### Action item
Below are the records; return every line from the one that contains "Where should I" to the last, exactly, skipping the pictures.

#### Entries shown ####

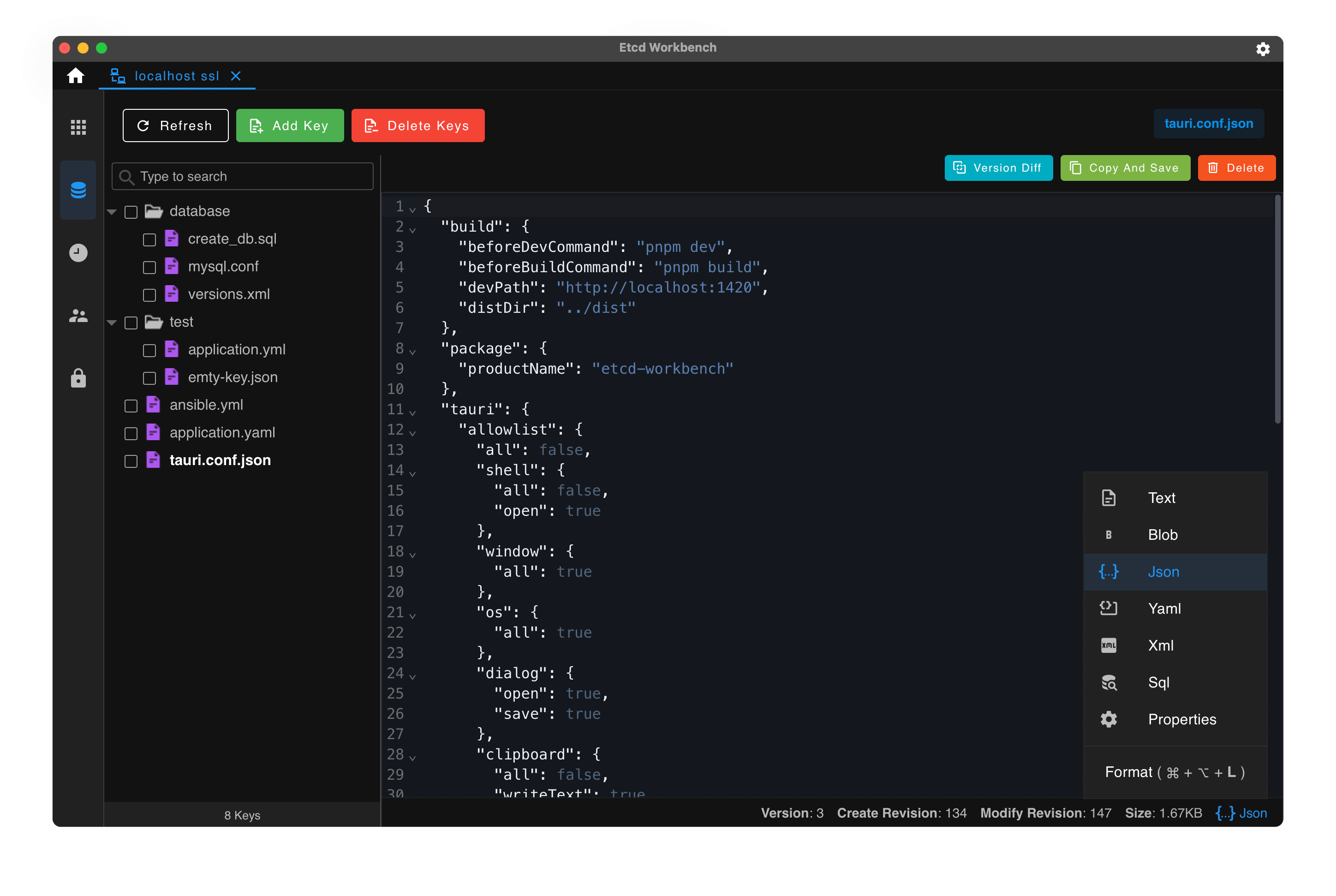Fold line 11 tauri block in editor
Image resolution: width=1336 pixels, height=896 pixels.
point(412,412)
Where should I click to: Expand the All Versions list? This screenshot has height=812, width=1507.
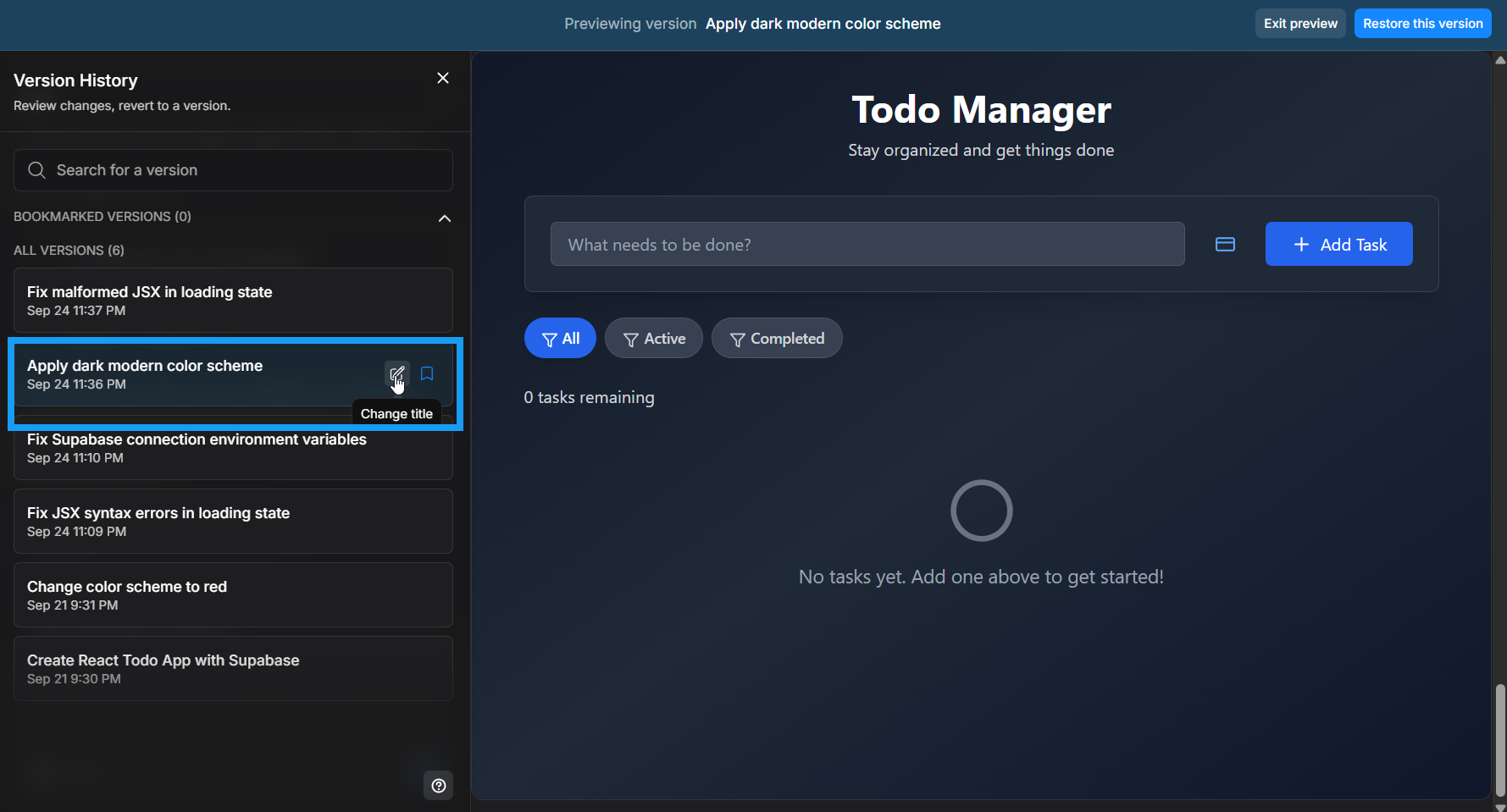coord(69,250)
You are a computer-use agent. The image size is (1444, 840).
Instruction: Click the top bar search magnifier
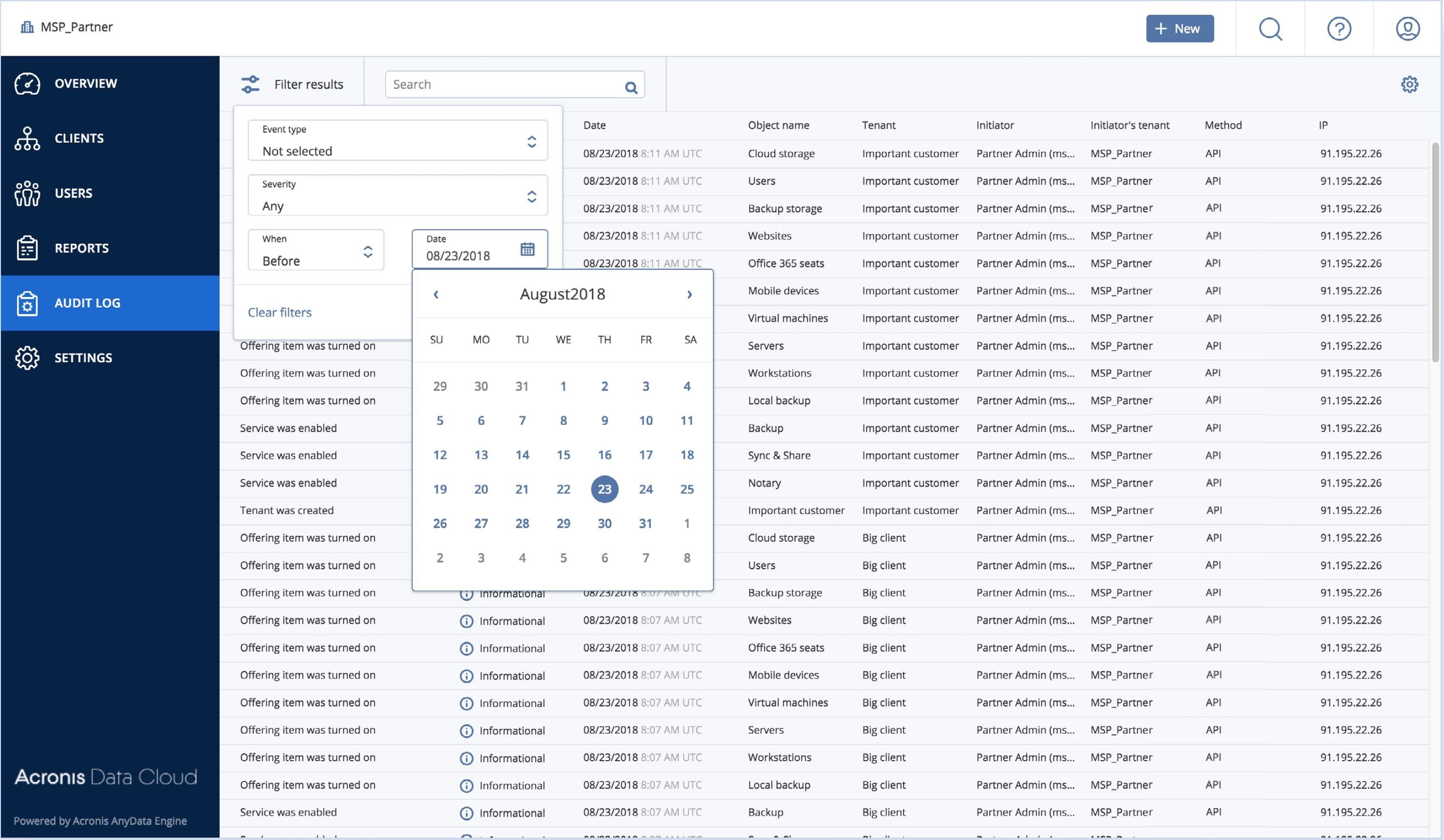1270,29
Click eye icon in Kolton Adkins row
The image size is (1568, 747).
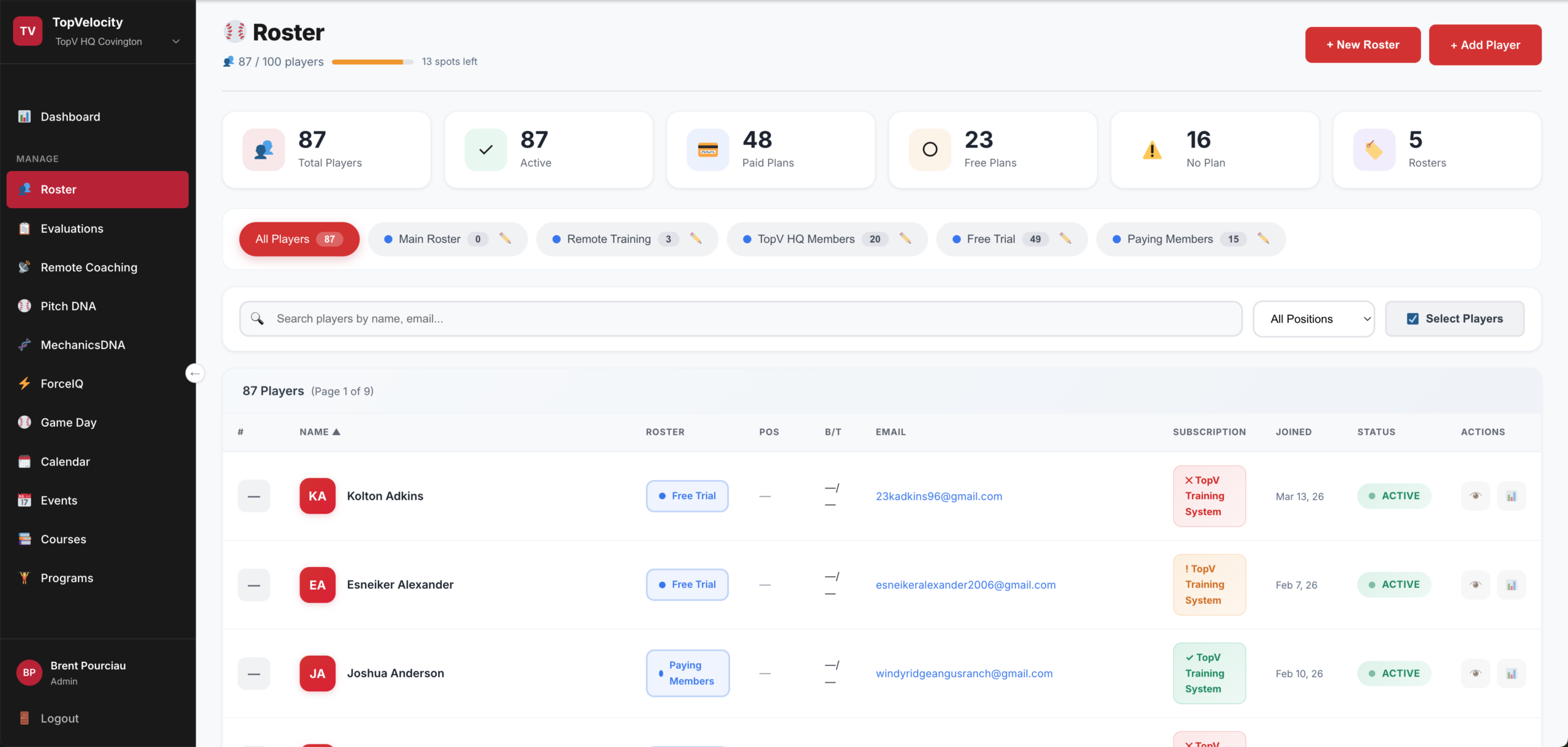coord(1475,496)
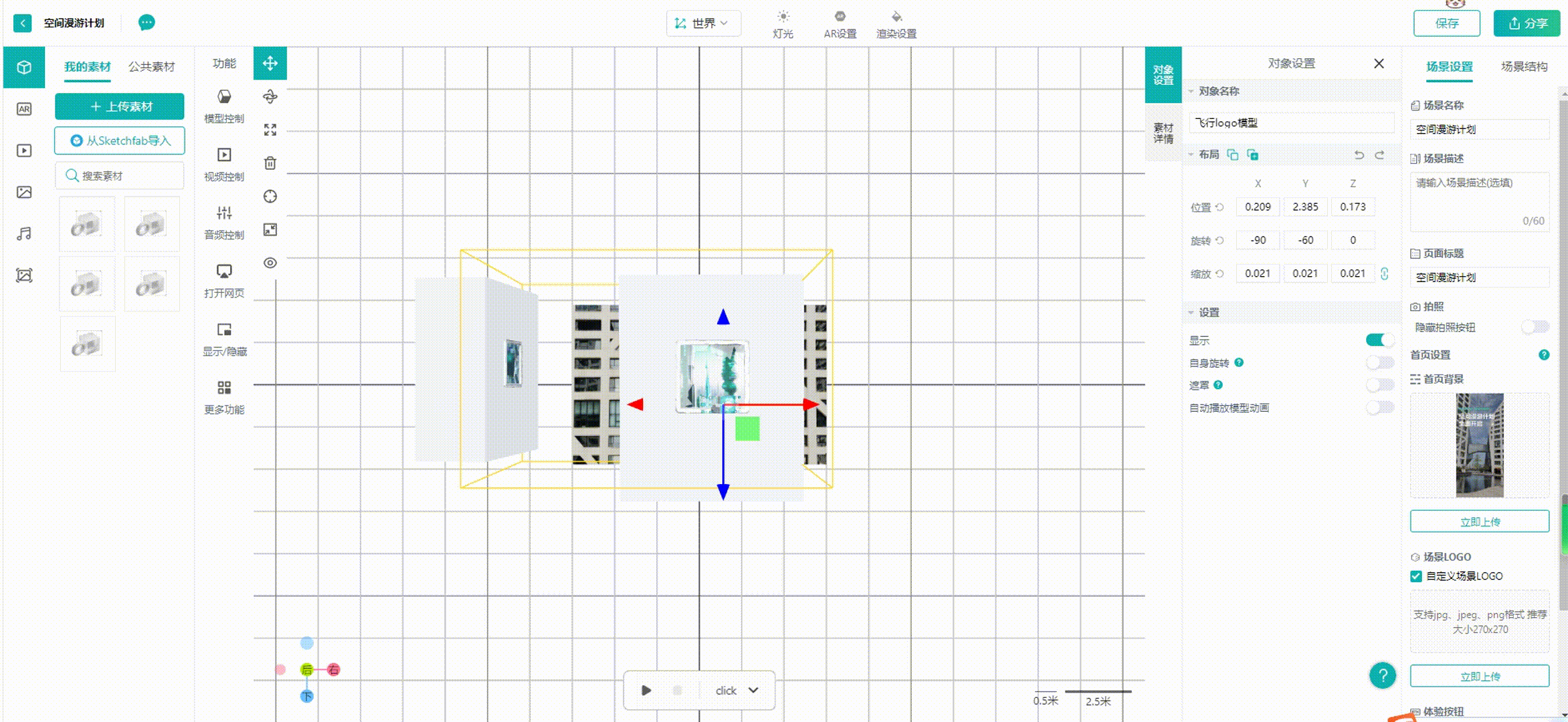Screen dimensions: 1568x722
Task: Open the music assets sidebar icon
Action: (24, 234)
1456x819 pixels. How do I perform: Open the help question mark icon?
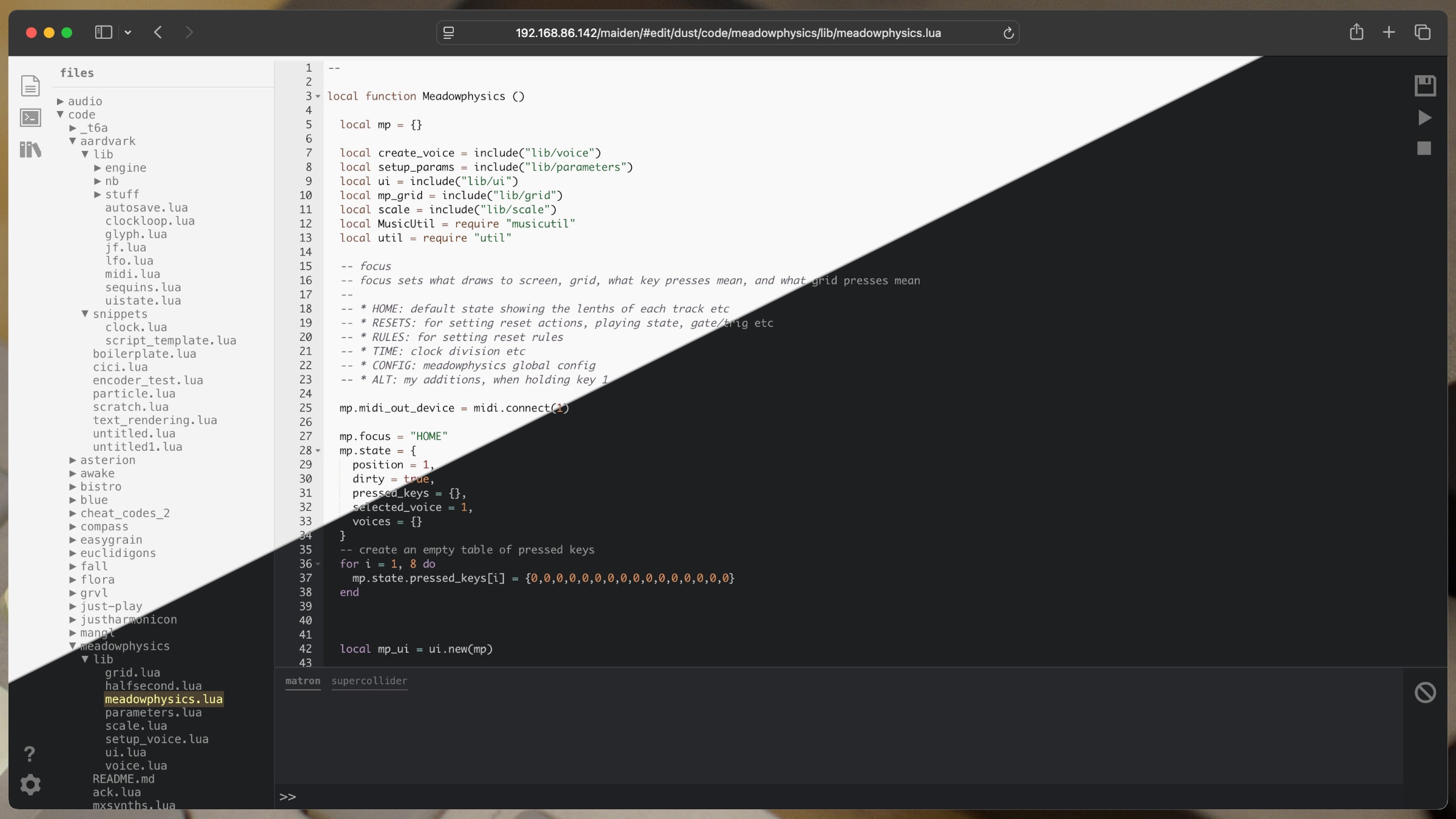tap(29, 754)
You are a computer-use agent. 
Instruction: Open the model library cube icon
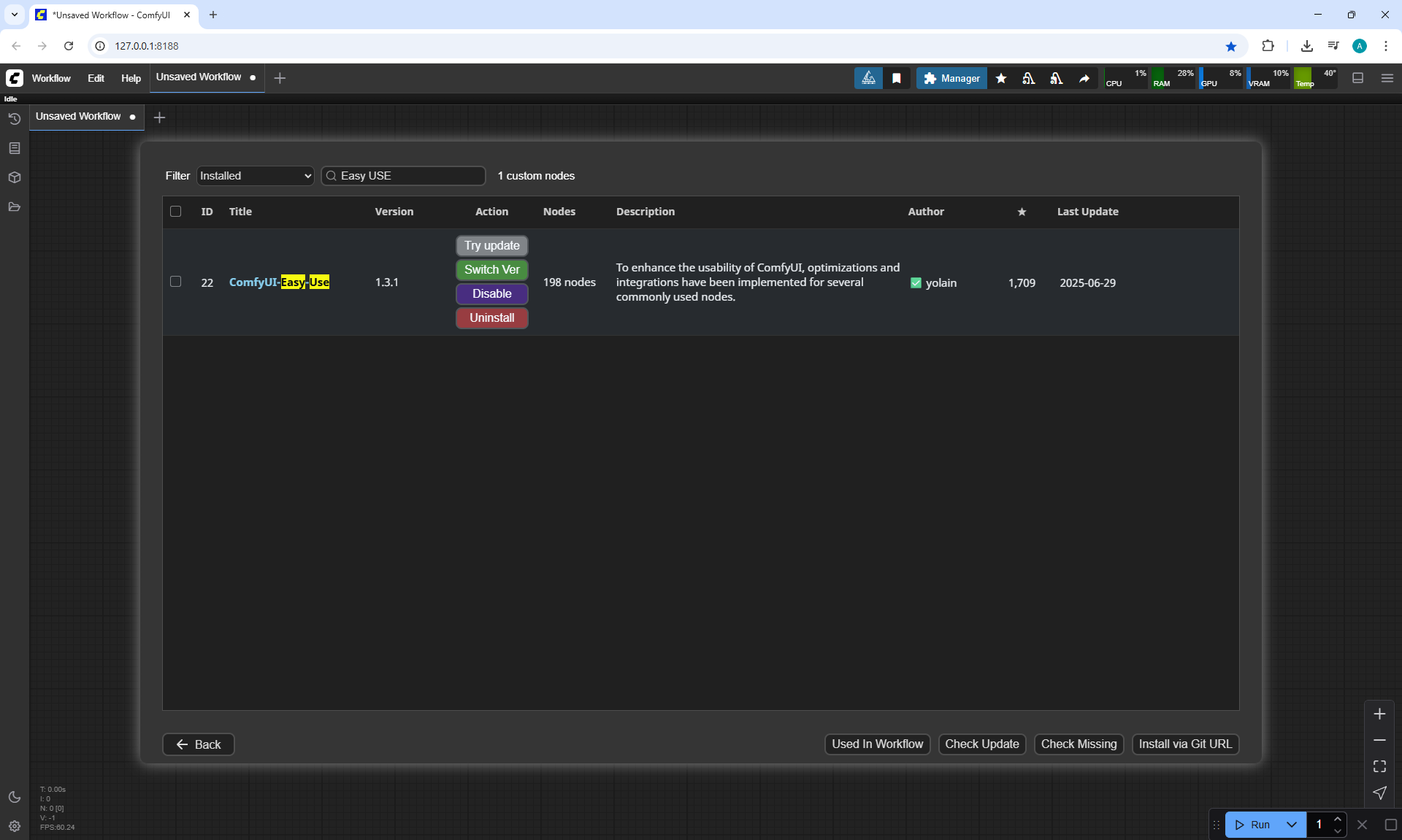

####

### Task answer
Where should I click to: Expand the All Versions list? This screenshot has height=812, width=1507.
coord(69,250)
You are a computer-use agent. The image size is (1444, 840).
Instruction: Click the top bar search magnifier
1270,29
Click eye icon in Kolton Adkins row
The image size is (1568, 747).
coord(1475,496)
Screen dimensions: 1568x722
Task: Open the music assets sidebar icon
Action: (24, 234)
1456x819 pixels. How do I perform: Open the help question mark icon?
tap(29, 754)
You are a computer-use agent. 
Instruction: Open the model library cube icon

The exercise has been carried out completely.